Additionally, I wrote some really sloppy code to see all of the cool numbers from 3 to 100001, (any number represented by 5 or more ones in some base) which is commented out in the script above. Here’s what I got, where each set of numbers is value:base
{31: 2, 63: 2, 121: 3, 127: 2, 255: 2, 341: 4, 364: 3, 511: 2, 781: 5, 1023: 2, 1093: 3, 1365: 4, 1555: 6, 2047: 2, 2801: 7, 3280: 3, 3906: 5, 4095: 2, 4681: 8, 5461: 4, 7381: 9, 8191: 2, 9331: 6, 9841: 3, 11111: 10, 16105: 11, 16383: 2, 19531: 5, 19608: 7, 21845: 4, 22621: 12, 29524: 3, 30941: 13, 32767: 2, 37449: 8, 41371: 14, 54241: 15, 55987: 6, 65535: 2, 66430: 9, 69905: 16, 87381: 4, 88573: 3, 88741: 17, 97656: 5}
It should be noted that, if we’re trying to do this for the purpose of using our pattern that we discovered earlier in the main portion of the post, we need to consider whether our base is large enough to hold the values when multiplied by itself. Namely we need to ask, is the base at least one greater than the length of the representation of the number in that number system? This would rule out a lot of the results we could find using our script, but could be fixed by just adding a couple lines for this check.

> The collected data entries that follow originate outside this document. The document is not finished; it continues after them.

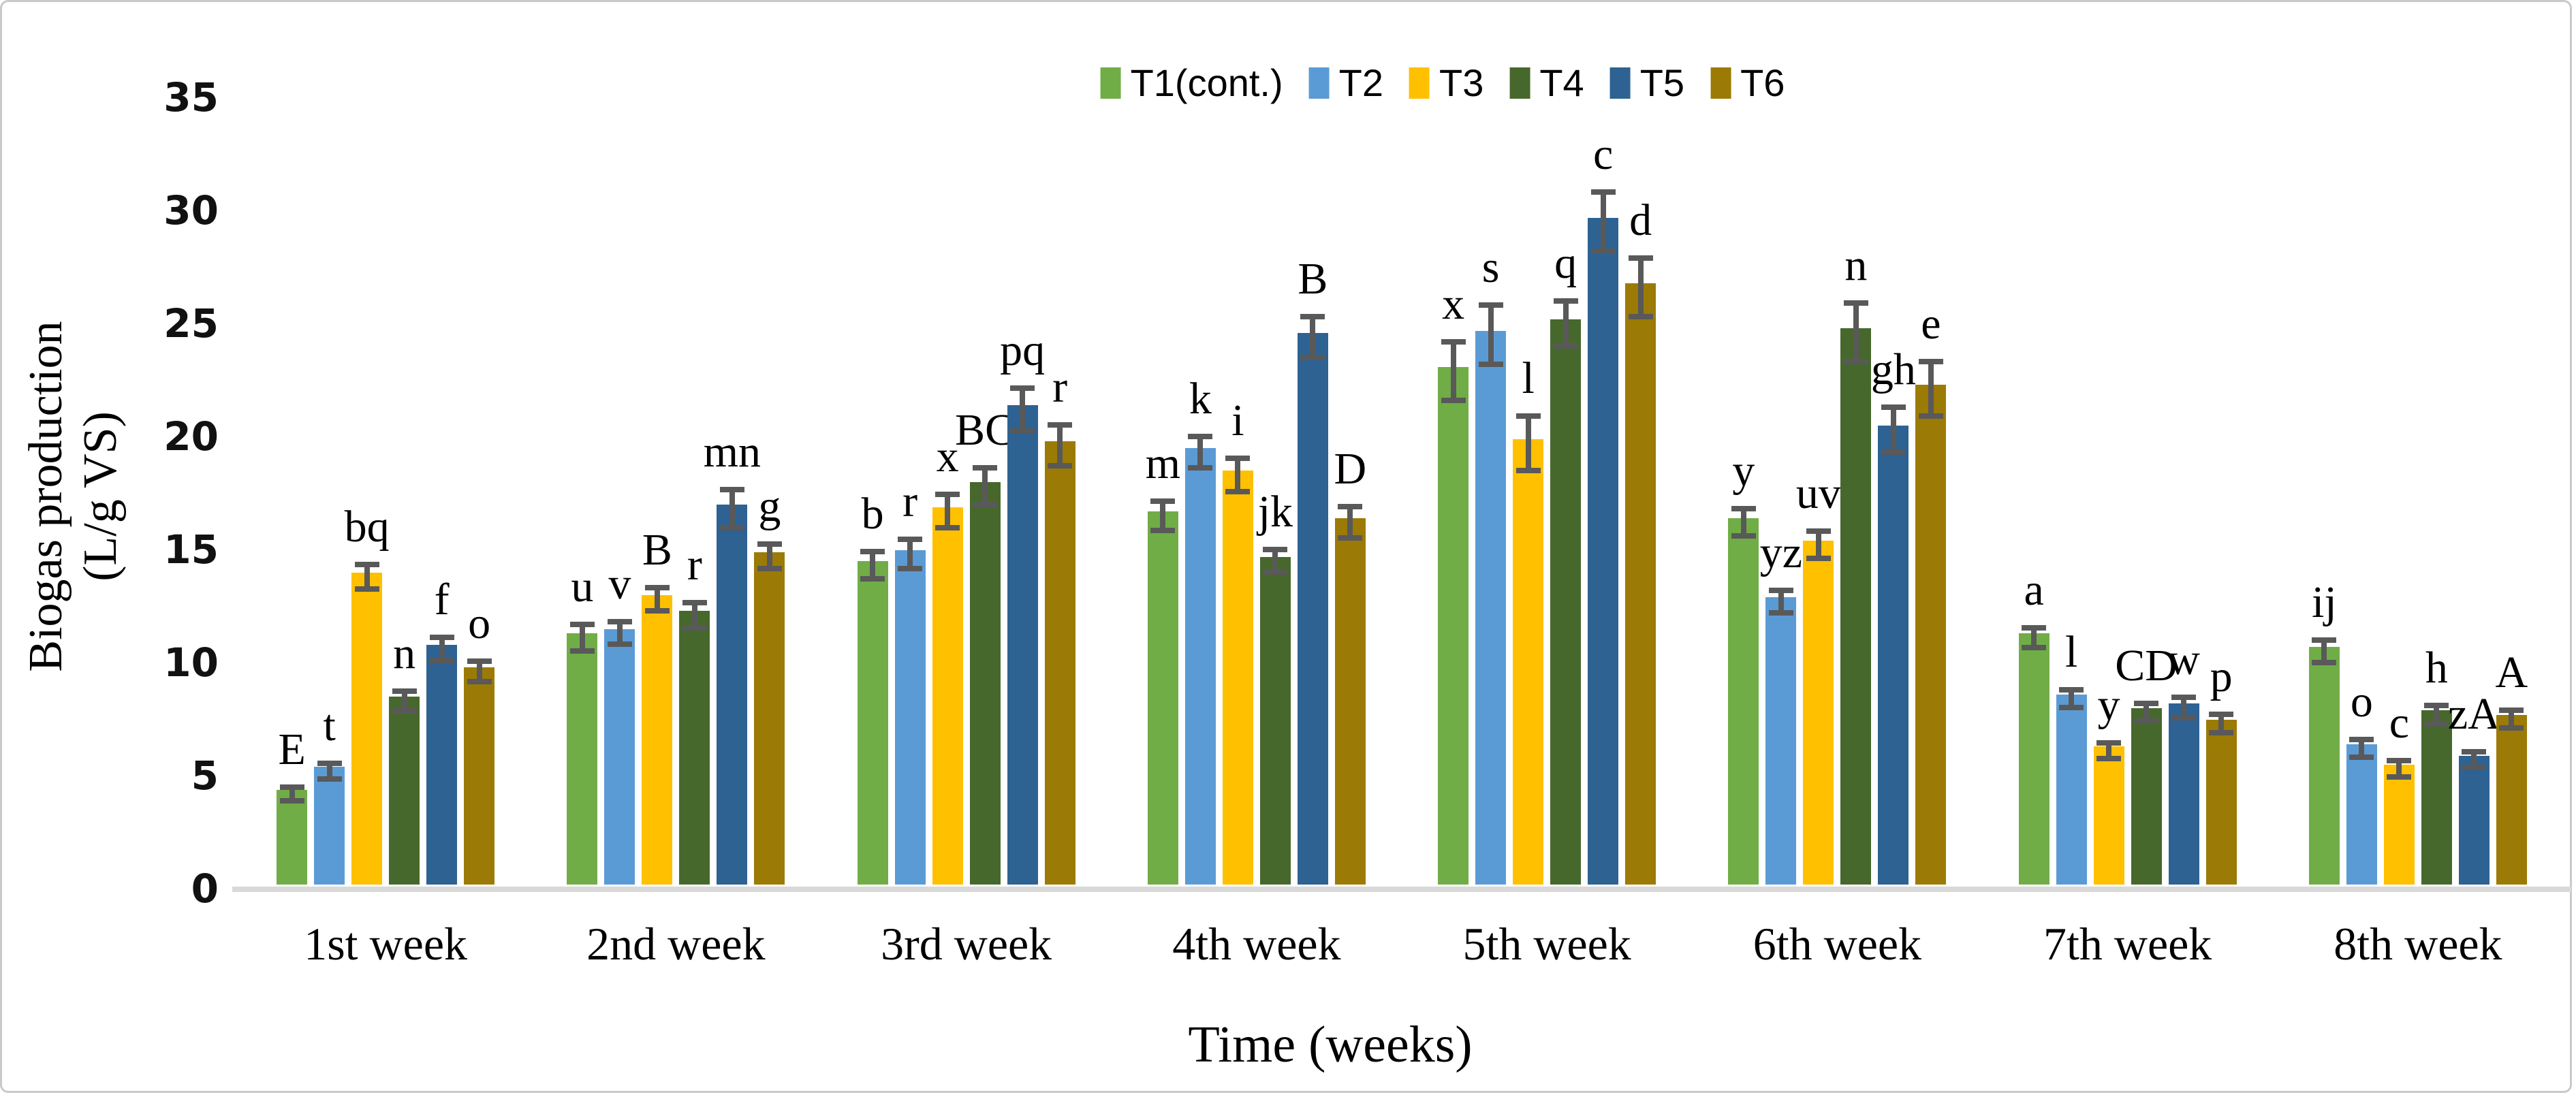 The width and height of the screenshot is (2576, 1097). I want to click on bar-t1cont-week5, so click(1454, 626). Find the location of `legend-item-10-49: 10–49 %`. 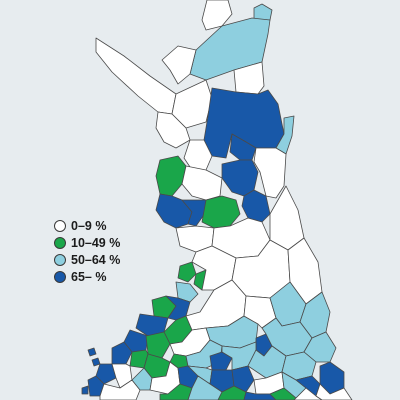

legend-item-10-49: 10–49 % is located at coordinates (99, 242).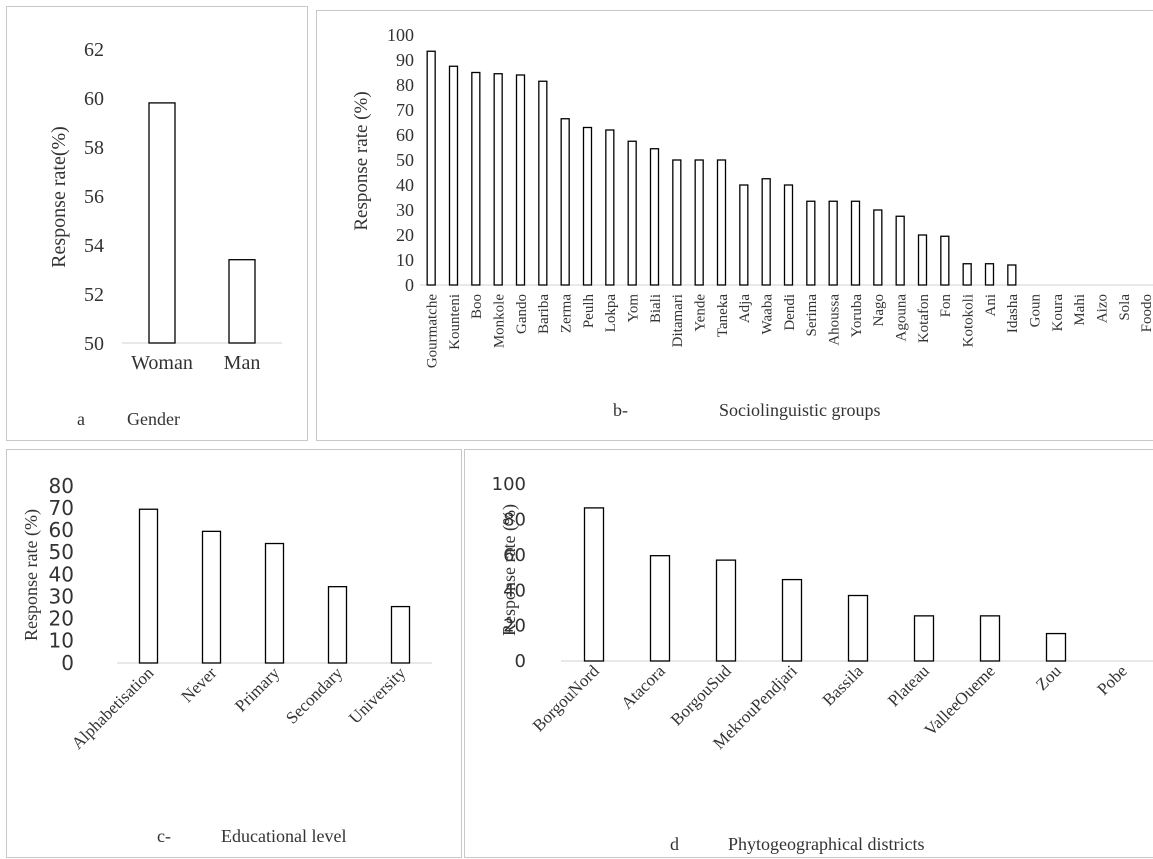  I want to click on bar-taneka, so click(722, 222).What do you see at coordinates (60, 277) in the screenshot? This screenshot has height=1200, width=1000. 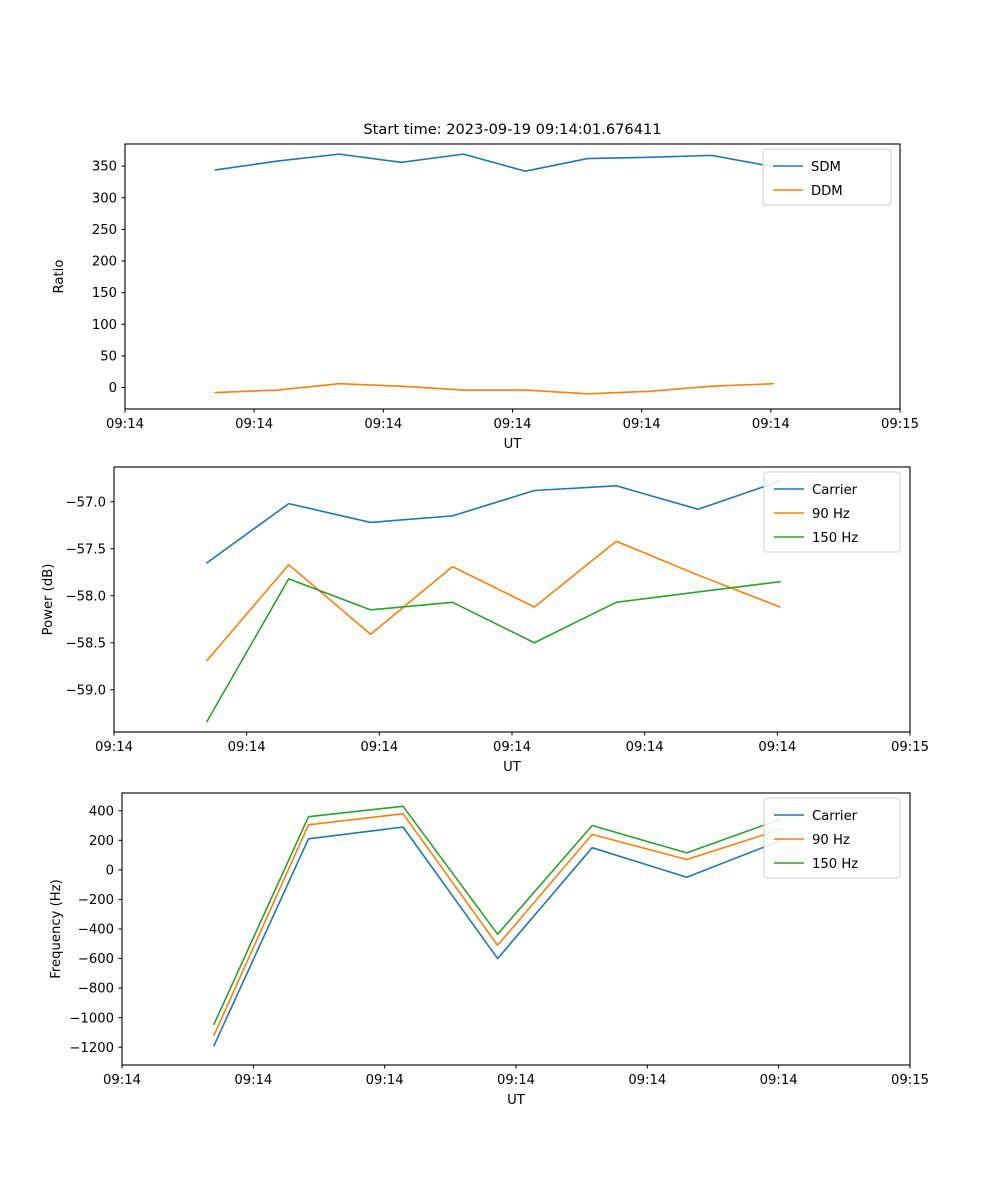 I see `y-axis-label: Ratio` at bounding box center [60, 277].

Another important note is that, this is a procedural way to find what we’ve deduced as \(\gamma_{m}\). And while this has been really cool for me to discover, I’m wondering if there’s some formula that could generate this more efficiently. This problem is way over my head and would require someone more advanced than I in the realm of number theory, I’m envisioning some kind of Euler’s Totient Formula wizardry here with functions dealing with number systems.
Again, I’m sure there’s more to be explored with this kind of idea. I’ve really enjoyed poking around a bit and discovering this for myself, if you have other cool ideas you would like to work around do let me know!